1285	Nit: style(9) prefers full sentences for comments, and a newline before a new comment. I would perhaps expand the comment further along the lines of: /* * Use the saved value from the most recent thread switch out to start * this counter. Reset the saved count so in case another thread from this * process switches in before any threads switch out. */ I think this still highlights a bit of a flaw in the approach though. Suppose you had a process with two threads. Suppose the reload count is N. Suppose that for whatever reason, both threads A and B always trigger N - 1 events during each "slice" between context switches. You can then have this timeline: Thread A starts with an initial count of N. Thread B starts with an initial count of N. A switches out after N - 1 events, so no sample is logged during this slice, and the saved count is set to 1. B switches out after N - 1 events, so no sample is logged either. foo: A resumes with a count of 1. This resets the saved count to N. B resumes with a count of N. A switches out after N - 1 events, (1 sample logged) and the saved count is set to 2. B switches out after N - 1 events, no samples logged, saved count set to 1. goto foo and repeat The end result in this pathological case is that B would never log any samples.

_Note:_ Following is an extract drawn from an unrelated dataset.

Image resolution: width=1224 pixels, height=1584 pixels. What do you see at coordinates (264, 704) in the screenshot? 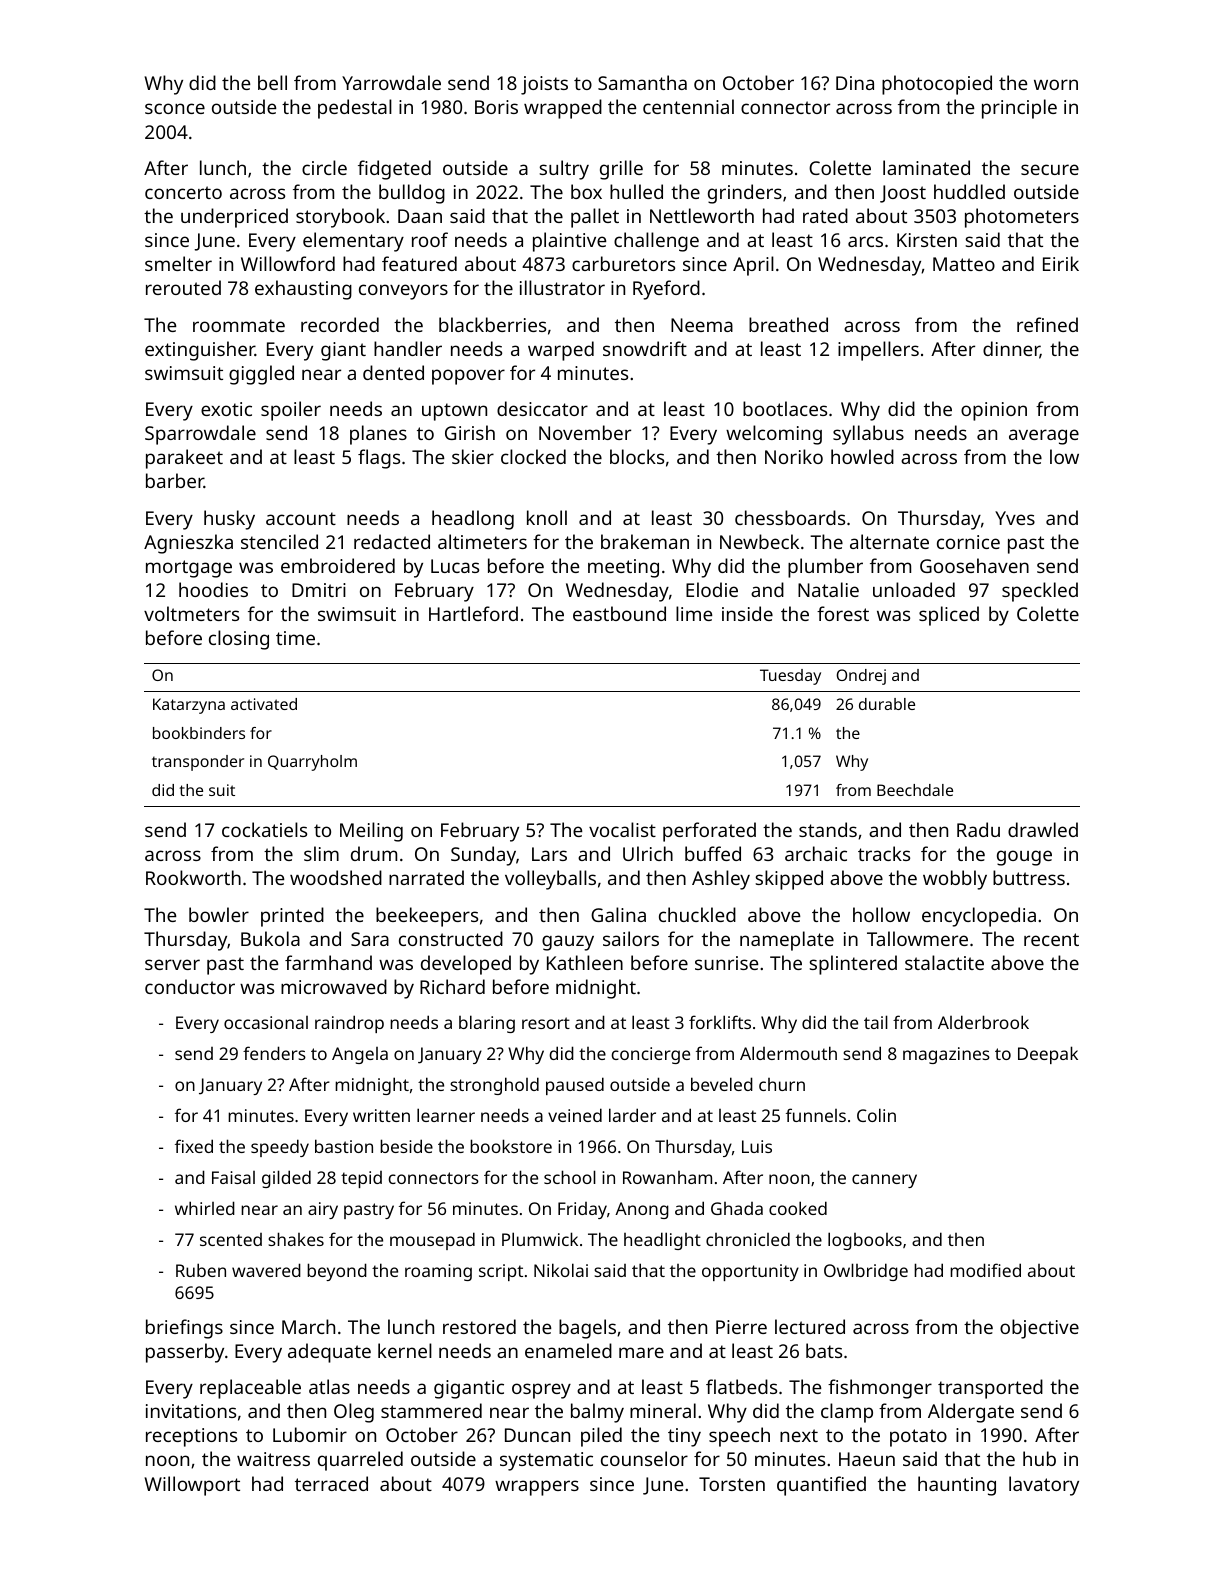
I see `activated` at bounding box center [264, 704].
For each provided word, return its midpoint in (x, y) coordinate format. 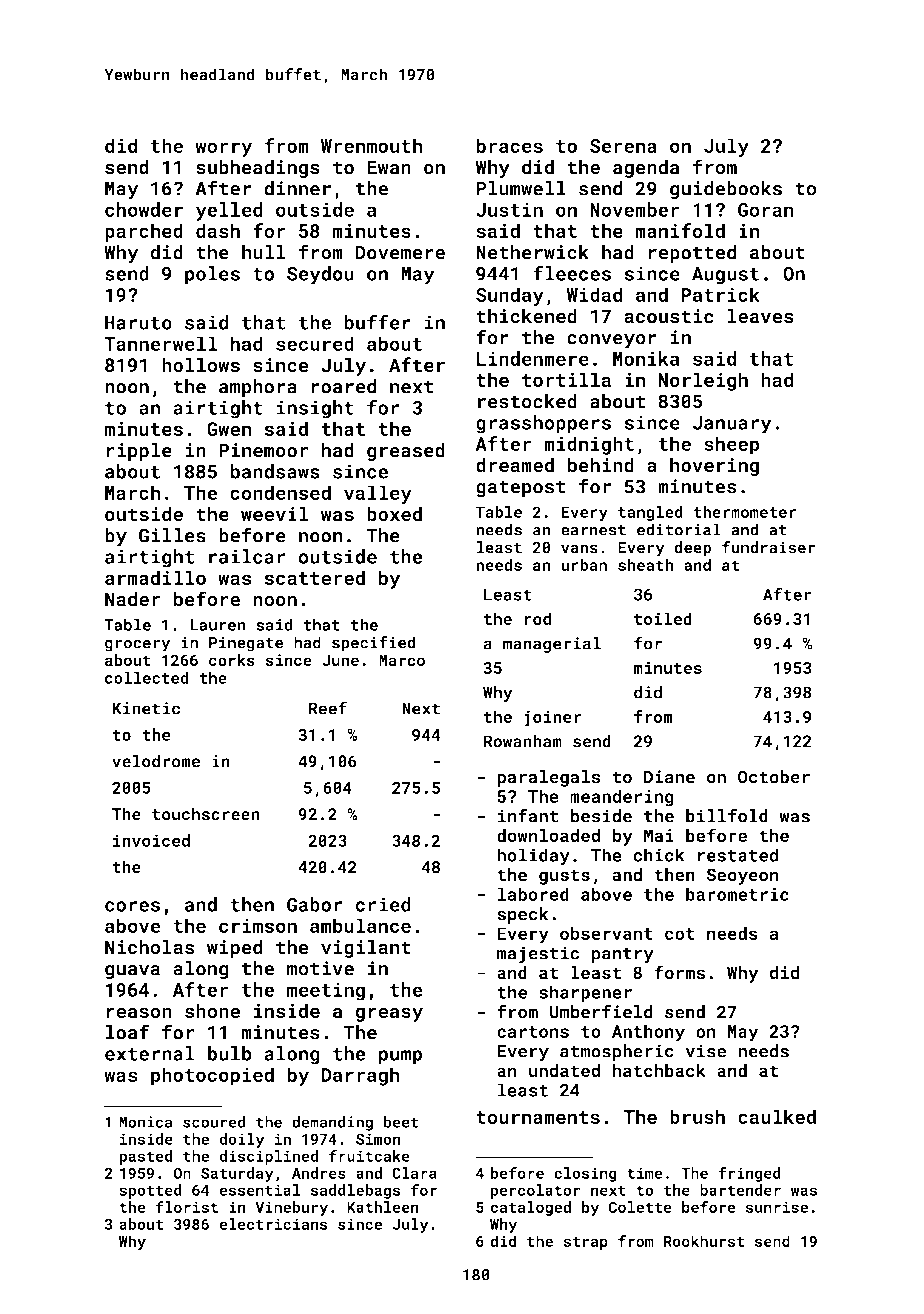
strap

I'm not sure how you can fix this apart from having per-thread saved counts. Part of the problem is that once you get in the loop, A keeps resuming with B's saved count (which is a condition that can occur in the existing algorithm as well).
1444	This is definitely clearer than the old approach, I almost made a similar change the last time I looked at this as well as the current code is non-obvious. If pp_pmcval were per-thread you'd think you could just do 'pp_pmcval = newvalue' directly.

jtl added inline comments.Nov 12 2015, 2:16 PM

sys/dev/hwpmc/hwpmc_mod.c
1279	It isn't really stale; we're still tracking this on a per-process basis. (Although, see my later comments on threads.)
1444	If pp_pmcval were per-thread ... I made this change to improve the algorithm, but I definitely think the per-thread approach is ultimately better (albeit more complex in other ways). If you'd like, I can work up such a change instead. I have a chunk of the code from another change I was considering.